Lossless and Privacy-Preserving Graph Convolution Network for Federated Item Recommendation

TL;DR

This paper introduces LP-GCN, a novel federated graph neural network that fully preserves privacy while achieving recommendation performance comparable to centralized methods, validated through theoretical and empirical analysis.

Contribution

It proposes a lossless, privacy-preserving GCN for federated recommendation that fully completes the graph convolution process without privacy leakage.

Findings

LP-GCN matches centralized GCN performance.

Outperforms existing federated recommendation methods.

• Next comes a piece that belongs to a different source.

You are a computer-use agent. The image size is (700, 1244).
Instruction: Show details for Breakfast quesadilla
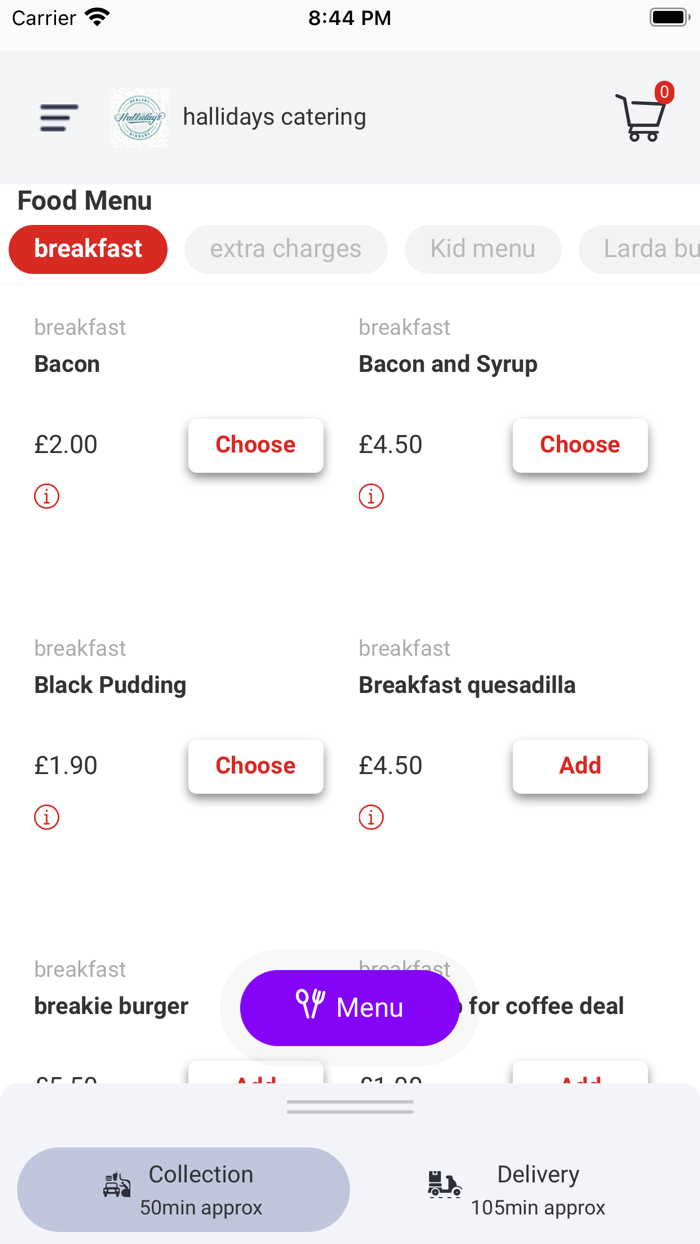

Validated through extensive experiments on real-world datasets.

Abstract

Graph neural network (GNN) has emerged as a state-of-the-art solution for item recommendation. However, existing GNN-based recommendation methods rely on a centralized storage of fragmented user-item interaction sub-graphs and training on an aggregated global graph, which will lead to privacy concerns. As a response, some recent works develop GNN-based federated recommendation methods by exploiting decentralized and fragmented user-item sub-graphs in order to preserve user privacy. However, due to privacy constraints, the graph convolution process in existing federated recommendation methods is incomplete compared with the centralized counterpart, causing a degradation of the recommendation performance. In this paper, we propose a novel lossless and privacy-preserving graph convolution network (LP-GCN), which fully completes the graph convolution process with decentralized user-item interaction sub-graphs while ensuring privacy. It is worth mentioning that its performance is equivalent to that of the non-federated (i.e., centralized) counterpart. Moreover, we validate its effectiveness through both theoretical analysis and empirical studies. Extensive experiments on three real-world datasets show that our LP-GCN outperforms the existing federated recommendation methods. The code will be publicly available once the paper is accepted.